Billboard is celebrating the 2010s with essays on the 100 songs that we feel most define the decade that was — the songs that both shaped and reflected the music and culture of the period — with help telling their stories from some of the artists, behind-the-scenes collaborators and industry insiders involved.
That’s the sound of an iconic synth hook that resonated in both 1982 and 2018, thanks first to ‘80s pop/rock stars Toto, then to another group of pop-rocking Angelenos: Weezer. Arguably, “Africa” never really wavered in popularity in between those two recordings — and yet, recent years have proved there’s room for both versions in the pop mainstream.

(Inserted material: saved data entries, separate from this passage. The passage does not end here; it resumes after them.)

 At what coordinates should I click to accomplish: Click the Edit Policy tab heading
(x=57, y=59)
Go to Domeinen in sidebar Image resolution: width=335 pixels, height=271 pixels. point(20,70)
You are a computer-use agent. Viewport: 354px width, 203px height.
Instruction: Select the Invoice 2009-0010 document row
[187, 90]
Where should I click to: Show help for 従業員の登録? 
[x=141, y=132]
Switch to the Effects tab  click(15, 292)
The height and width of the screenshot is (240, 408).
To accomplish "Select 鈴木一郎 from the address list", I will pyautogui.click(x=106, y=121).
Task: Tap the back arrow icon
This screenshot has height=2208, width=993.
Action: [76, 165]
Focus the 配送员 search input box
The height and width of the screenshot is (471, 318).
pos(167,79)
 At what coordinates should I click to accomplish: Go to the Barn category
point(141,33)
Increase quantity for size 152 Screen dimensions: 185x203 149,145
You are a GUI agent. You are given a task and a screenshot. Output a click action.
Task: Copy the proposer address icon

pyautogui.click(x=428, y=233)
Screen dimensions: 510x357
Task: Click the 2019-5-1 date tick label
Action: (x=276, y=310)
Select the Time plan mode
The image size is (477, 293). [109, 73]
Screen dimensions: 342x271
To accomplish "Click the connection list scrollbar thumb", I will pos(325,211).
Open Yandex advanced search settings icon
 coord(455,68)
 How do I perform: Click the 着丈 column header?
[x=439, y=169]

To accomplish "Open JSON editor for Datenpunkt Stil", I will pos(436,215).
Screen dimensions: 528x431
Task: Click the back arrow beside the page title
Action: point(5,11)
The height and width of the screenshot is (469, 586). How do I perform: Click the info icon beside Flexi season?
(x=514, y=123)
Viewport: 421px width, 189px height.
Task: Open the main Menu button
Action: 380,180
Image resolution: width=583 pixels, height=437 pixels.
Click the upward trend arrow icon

Weezer’s version of “Africa” is uncomplicated upon first listen: a more or less note-for-note take on the original. But then, there’s frontman Rivers Cuomo adeptly pulling off the high parts (one of the last “I bless the rains down in Africa” is downright brow-raising). It’s faster and tighter, and a minute shorter. There are prominent electric guitars, the synths more of a footnote.
Upon its release in May 2018, “Africa” was polarizing enough that the internet immediately took sides, as it had been doing over Weezer’s music for most of the 2010s. You either complained about it being lame — like many of the band’s ‘90s fans, who can’t understand why they keep embarrassing themselves — or accepted it as a benign addition to the collective consciousness, like newer fans, who find Weezer’s more recent material just as fun as their older stuff. (Last December, a Saturday Night Live sketch summed up the ongoing battle nicely. Cuomo hasn’t seen it, but drummer Pat Wilson tweeted to cheer guest Weezer defender Matt Damon on.)
How “Africa” actually got in front of Cuomo is a story in itself. A teenage girl from Ohio named Mary Klym, who went by the handle @WeezerAfrica, began constantly tweeting at Cuomo and band about her request. (“It’s about time you blessed the rains down in africa,” read a typical tweet from the account.) Around that time, someone on his team saw the early Vice interview with Klym from December 2017.
@RiversCuomo it’s about time you bless the rains down in africa
— weezer cover africa by toto (@weezerafrica) December 6, 2017
Cuomo admits to Billboard that he doesn’t “normally like doing what people tell him to do,” due to his rebellious streak, but explains that it’s a great song that he would “have wanted to do anyway,” and it especially aligns with his fondness for covers from the ‘80s. (See: Weezer’s spin on The Clash’s “Should I Stay or Should I Go,” or The Psychedelic Furs’ “Love My Way.”) So when Cuomo’s manager approached him about it, it didn’t take too long for him to get on board.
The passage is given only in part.